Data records
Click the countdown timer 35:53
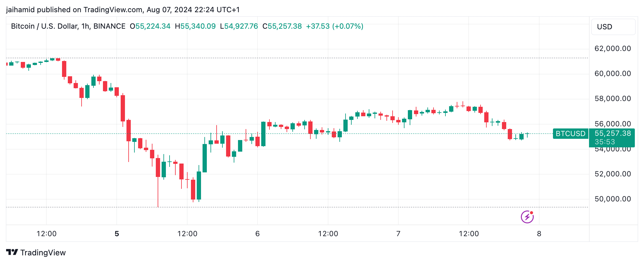Image resolution: width=644 pixels, height=263 pixels. click(x=605, y=142)
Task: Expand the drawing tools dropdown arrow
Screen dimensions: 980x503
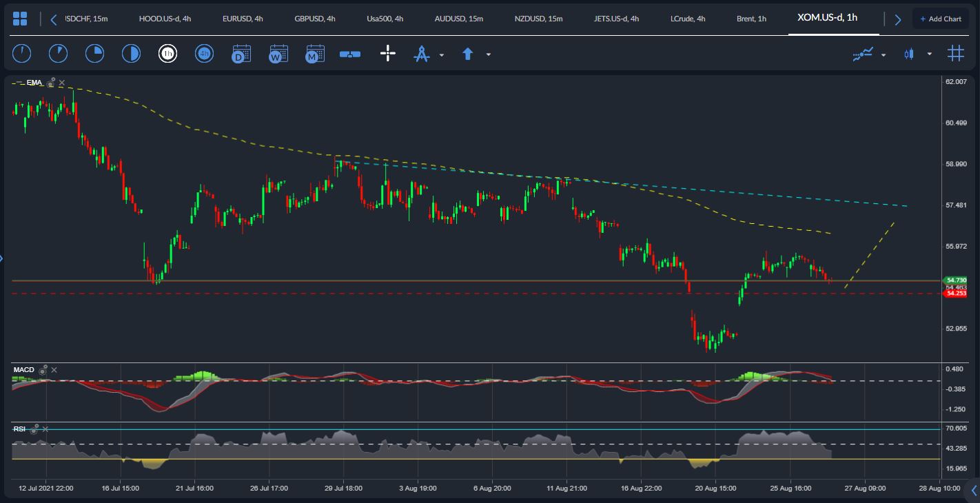Action: point(442,54)
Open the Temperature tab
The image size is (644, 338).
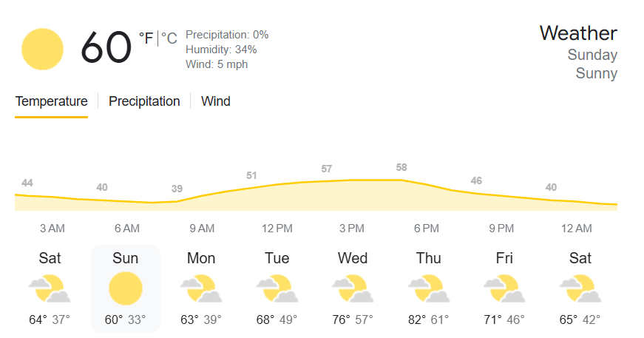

- _Exercise requirements_
Only the lines from the one containing "Task: Expand the drawing tools dropdown arrow" through the last line of the entries, both included, should be repeated exactly, and the pictures should be left out.

- _Reply_
Task: Expand the drawing tools dropdown arrow
Screen dimensions: 980x503
Action: point(442,54)
Open the Temperature tab
The image size is (644, 338).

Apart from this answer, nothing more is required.